I'd never heard of this cclyzer tool, thanks for sharing. This looks really interesting. Know of any other tools for C/C++/JVM static analysis that folks might not be aware of?

At the moment, I use GCC's -fanalyzer, the LLVM sanitizers + static analyzer, FB's Infer, and PVS Studio.

yababa_y · on Dec 1, 2022

https://github.com/kframework/c-semantics while you can do static analysis with this the dynamic instrumentation of UB isnfar more thorough than ubsan

gavinray · on Dec 1, 2022

This is great and I'd also never seen this either -- thank you!

ruricolist · on Dec 1, 2022

DDisasm ("a fast disassembler which is accurate enough for the resulting assembly code to be reassembled") uses Souffle: https://grammatech.github.io/prj/ddisasm/

philzook · on Dec 1, 2022

From my perspective its main use case is static program analysis. Dataflow analyses over approximating what values certain variables can take or where certain references can point https://yanniss.github.io/points-to-tutorial15.pdf . I assume people in different sectors of the software industry may have different use cases they find compelling.

Static analyses tend to be depend on each other (mutually recursive) so slamming all the rules together in a single system is useful. Loops in your programs lead to loops in your analysis somewhere, so the recursive nature of datalog is also useful. The monotonic accumulating and terminating nature of datalog are also desirable properties of static analyses.

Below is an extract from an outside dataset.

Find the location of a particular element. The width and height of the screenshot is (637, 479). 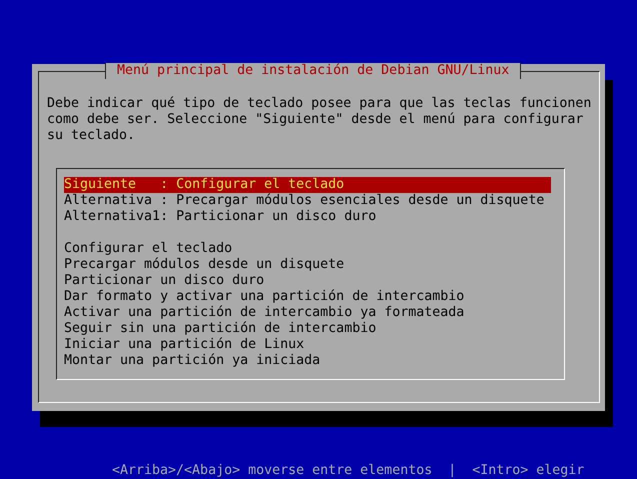

menu-item: Montar una partición ya iniciada is located at coordinates (308, 361).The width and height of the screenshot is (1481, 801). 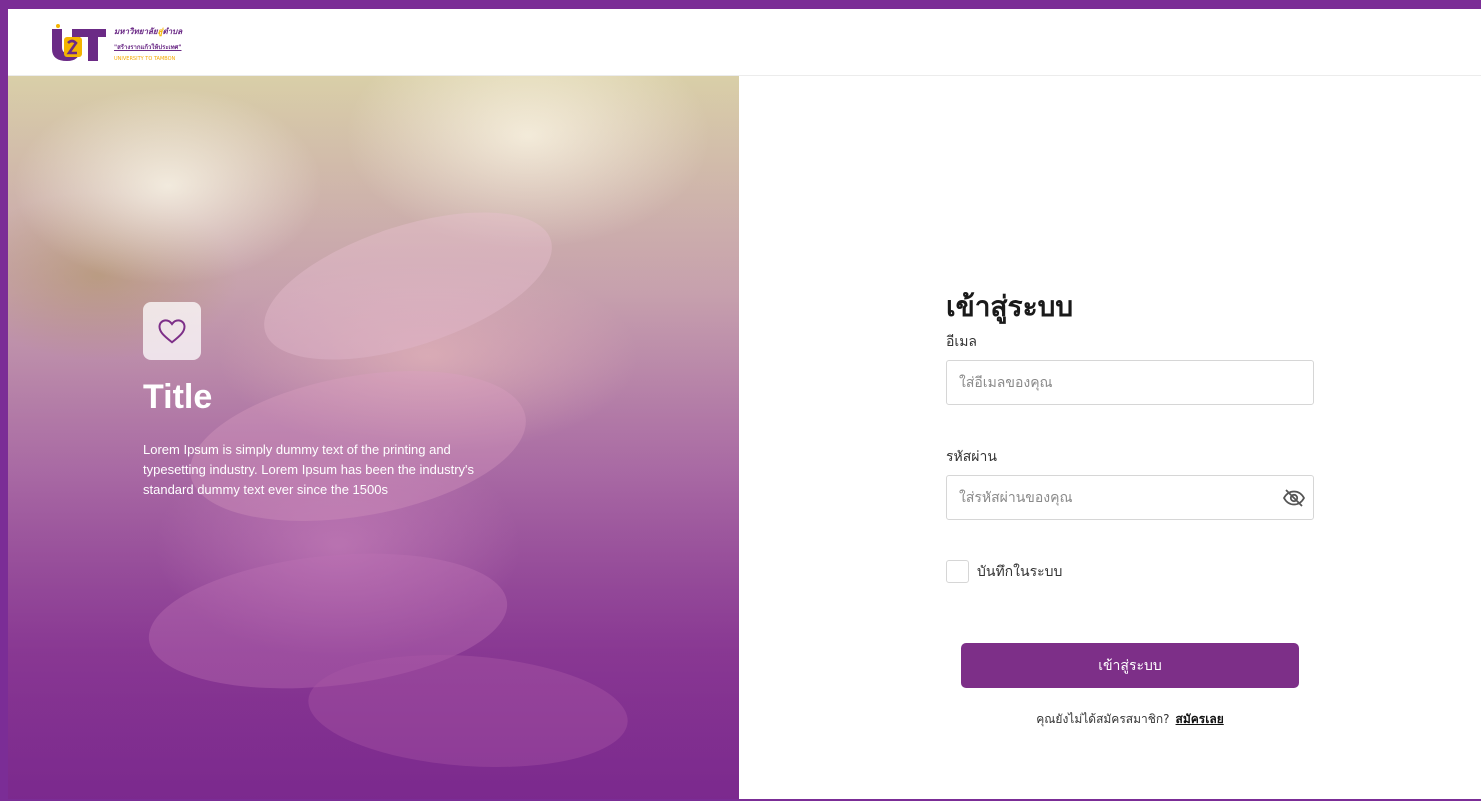 I want to click on signup-link: สมัครเลย, so click(x=1200, y=719).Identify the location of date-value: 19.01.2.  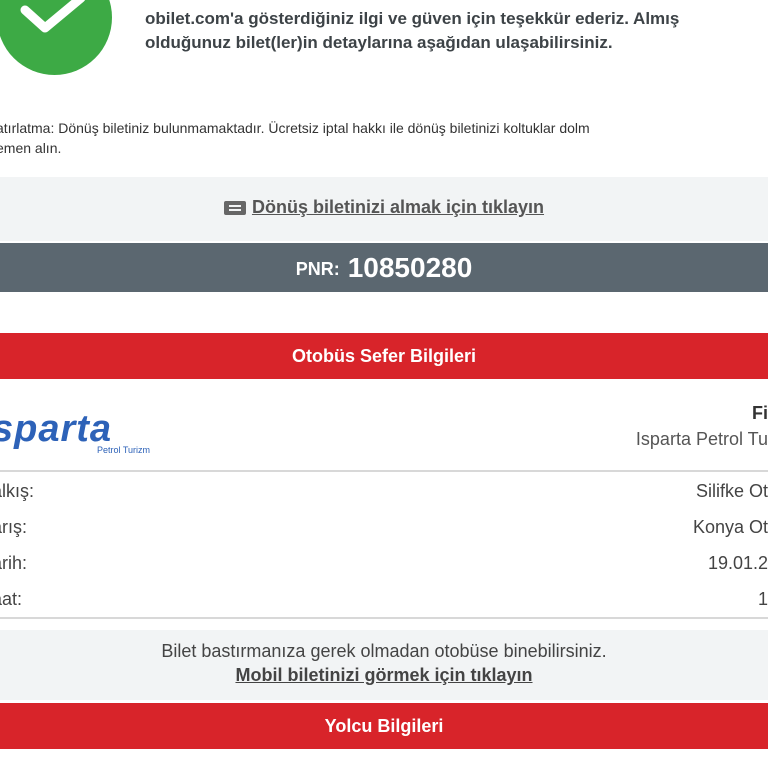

The logic of program analyses is subtle and complex to get right, so it's nice to have a high level declarative way to state and adjust them as time goes on. See monotone frameworks https://tudelft-cs4200-2019.github.io/lectures/statics/monot...

Mostly, I just think it's all kind of neat. Same with most other CS topics. I only work in the software industry because I find something compelling about the subject matter. That's true for most of us I assume. Well and money of course :). Some bits of CS I don't care about until I find some reason related to things I already think are neat.

WesternStar · on Nov 30, 2022

Its also being used in the creation of Rust's next gen borrow checker Polonious.

rad_gruchalski · on Nov 30, 2022

Not Datalog but inspired by Datalog: https://www.openpolicyagent.org/docs/latest/policy-language/.

sasaf5 · on Dec 1, 2022

"Synthesis", "Static Analysis", I thought it was related to chip design!

Krasnol · on Dec 1, 2022

> Soufflé is short for Systematic, Ontological, Undiscovered Fact Finding Logic Engine. The EDB represents the uncooked Soufflé and the IDB causes the Soufflé to rise, i.e., monotonically increasing knowledge. When it stops rising and a fixed-point is reached, the result is a puffed-up ready-to-eat Soufflé. Big thanks to Nicholas Allen and Diane Corney from Oracle Labs/Brisbane for finding a translation.

Great name...not.

I know coming up with a name for a project is hard but why not at least google something before you chose is as a name first? This is horrible. Just go and take some lesser known Hindu deity if you have no idea at all and don't care. There are many.

HelloNurse · on Dec 1, 2022

"Soufflé" is a frivolous but serious enough for academic purposes name AND (as explained in the quote) unusually meaningful AND a common word: what more can you ask for?

pron · on Dec 1, 2022

Oracle Labs have another static analysis tool called Parfait. I don't know which came first, but they got a little theme going there.